── Excerpted text
March 19, 2010
I.H.T. Op-Ed Contributor
China’s Missing Human Rights Lawyer

By JEROME A. COHEN and BETH SCHWANKE

Peter Gao is six and wants to be an astronaut. If you ask him why, he’ll explain that he wanted to be a lawyer, but the Chinese government “really hates lawyers.” He’s pretty sure that it likes astronauts.

The Chinese government “disappeared” Peter’s father, Gao Zhisheng, on Feb. 4, 2009. According to various Chinese officials over the past year, Mr. Gao is, “in Beijing,” “gone missing,” “where he should be,” “working in Urumqi,” the capital of China’s northwestern Xinjiang Province, and now “sentenced for subversion.”

We call on the Chinese government to stop stalling and produce Gao Zhisheng: a literal case of habeas corpus.

Mr. Gao’s efforts as one of China’s leading human rights lawyers made his latest detention inevitable. In 2006, after representing individuals persecuted by the government for their religious beliefs, Mr. Gao was convicted of “inciting subversion” and began serving a suspended sentence under 24-hour police surveillance — and harassment.
────
◆ Tasks to complete
A) Reproduce the stretch of the op-ed on Gao Zhisheng from "Mr. Gao’s efforts" through "surveillance — and harassment.".
B) In the op-ed on Gao Zhisheng, what crime was he convicted of in 2006?
── Information given
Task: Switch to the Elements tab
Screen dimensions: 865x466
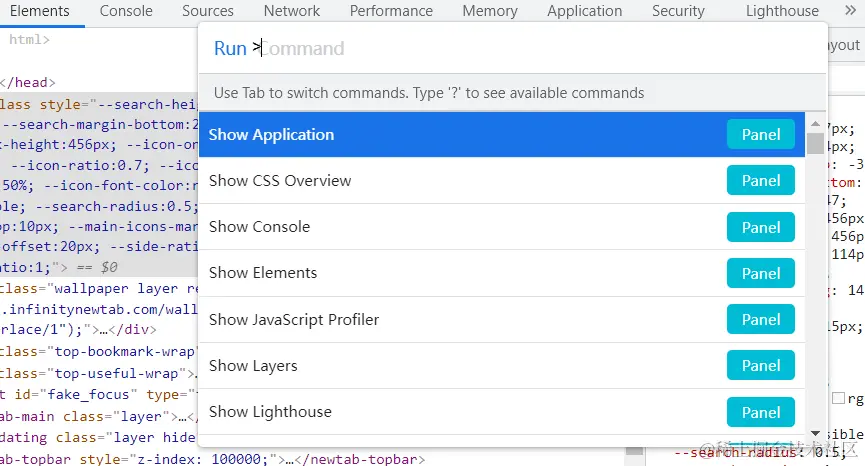Action: (39, 11)
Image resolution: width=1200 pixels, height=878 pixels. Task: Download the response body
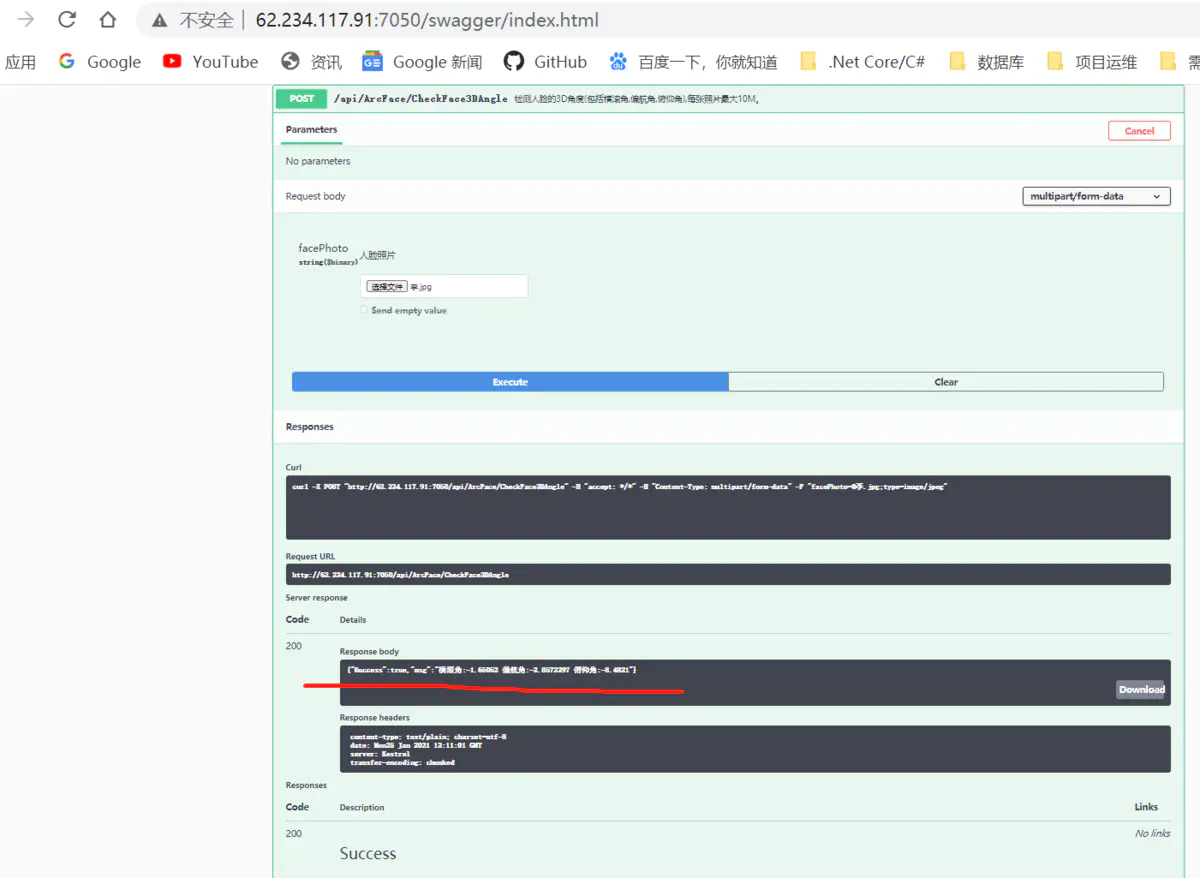[1140, 689]
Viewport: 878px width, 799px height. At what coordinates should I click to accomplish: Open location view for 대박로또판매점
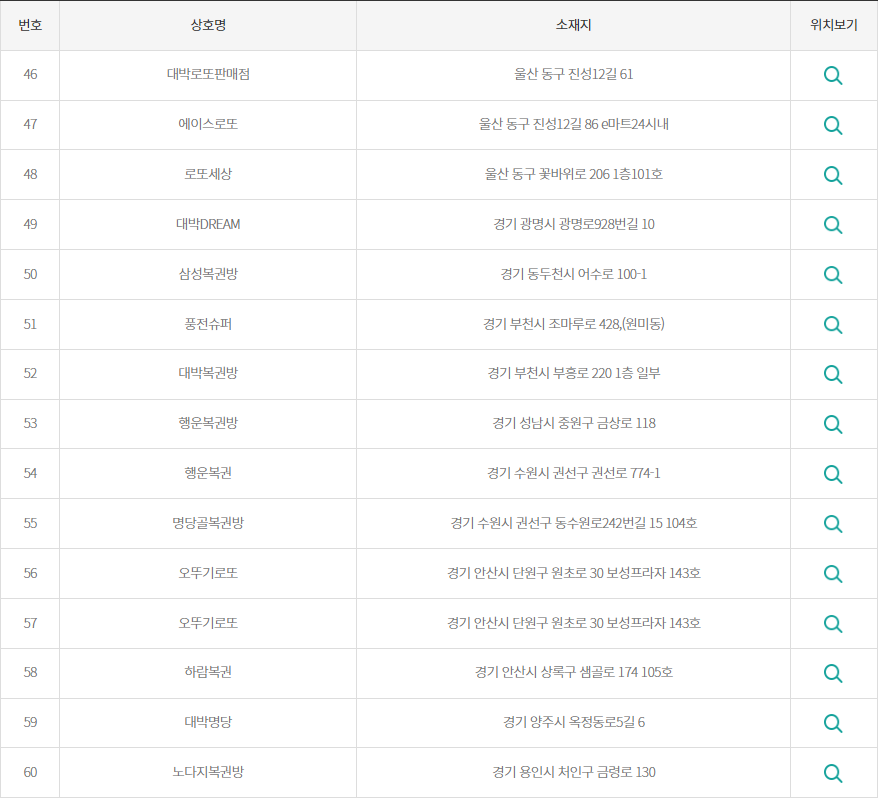click(x=833, y=75)
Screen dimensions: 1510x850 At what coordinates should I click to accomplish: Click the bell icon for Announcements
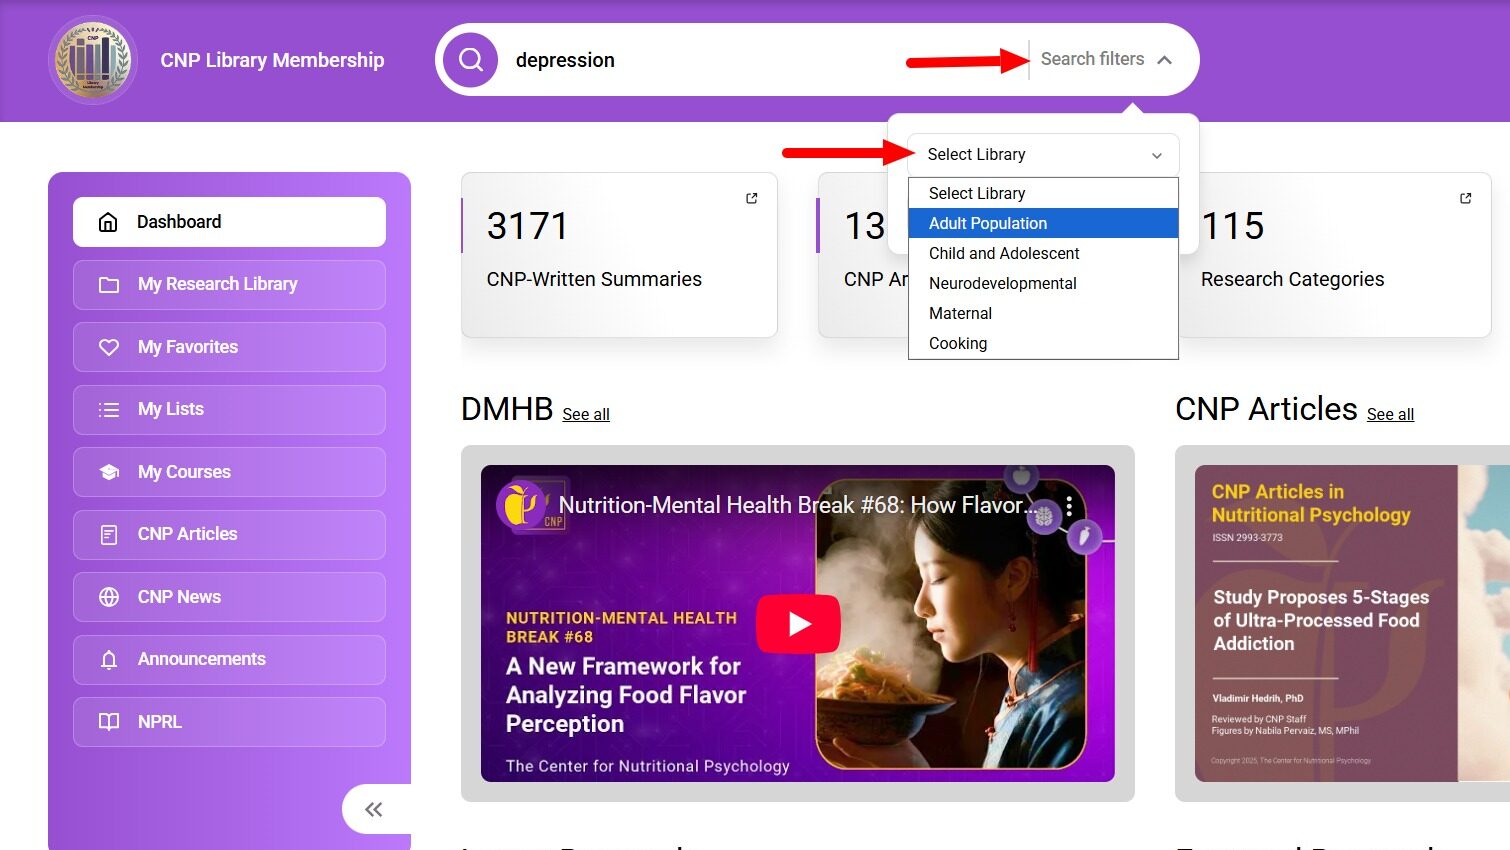[x=109, y=660]
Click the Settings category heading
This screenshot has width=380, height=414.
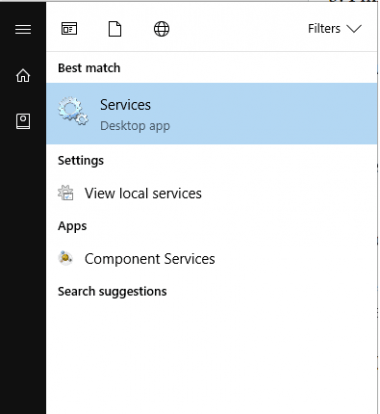click(81, 161)
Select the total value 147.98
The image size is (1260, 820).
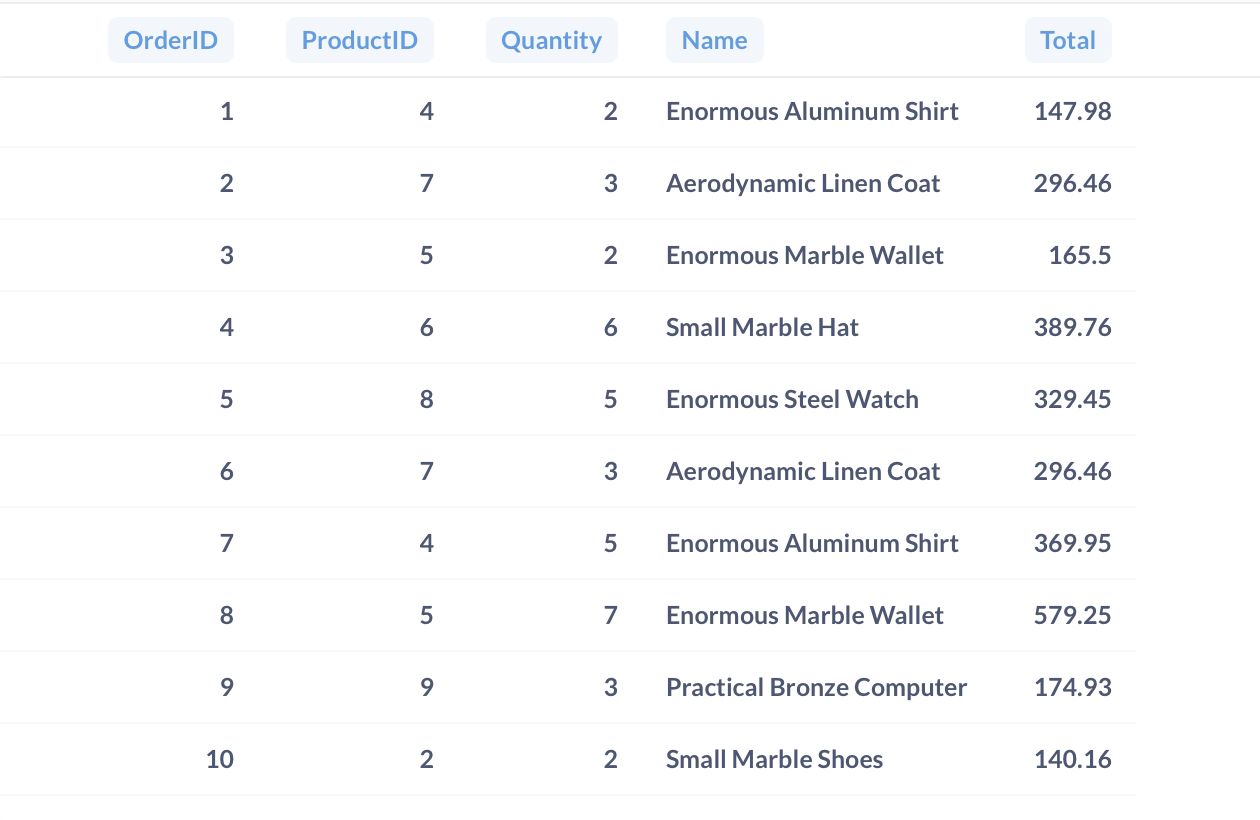1072,112
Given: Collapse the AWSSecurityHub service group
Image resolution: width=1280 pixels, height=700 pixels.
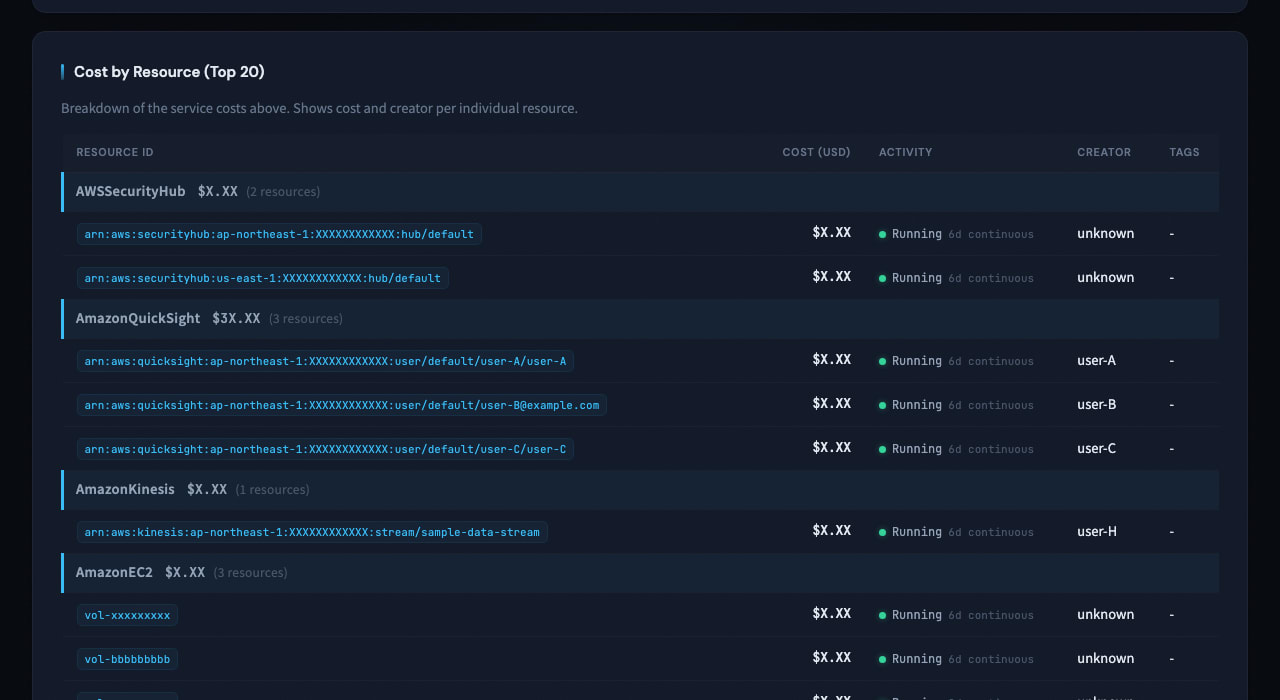Looking at the screenshot, I should click(x=130, y=191).
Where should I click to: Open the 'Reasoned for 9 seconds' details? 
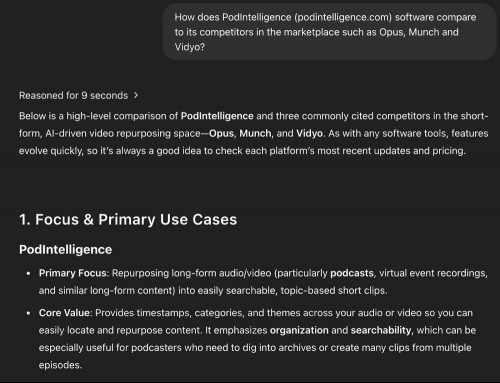(x=73, y=96)
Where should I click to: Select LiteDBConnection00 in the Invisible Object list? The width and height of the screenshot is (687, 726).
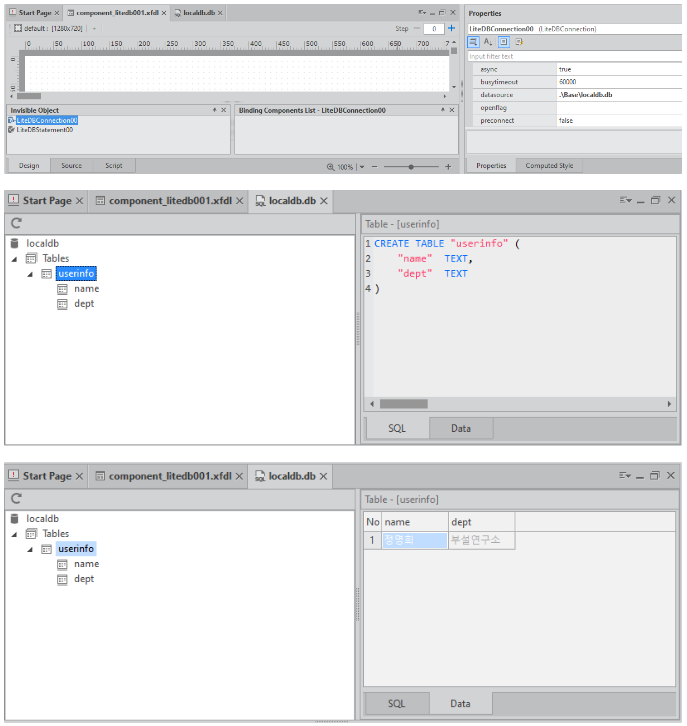(x=46, y=120)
────
◆ Outputs for the tasks
A)
Mr. Gao’s efforts as one of China’s leading human rights lawyers made his latest detention inevitable. In 2006, after representing individuals persecuted by the government for their religious beliefs, Mr. Gao was convicted of “inciting subversion” and began serving a suspended sentence under 24-hour police surveillance — and harassment.

B) He was convicted of "inciting subversion."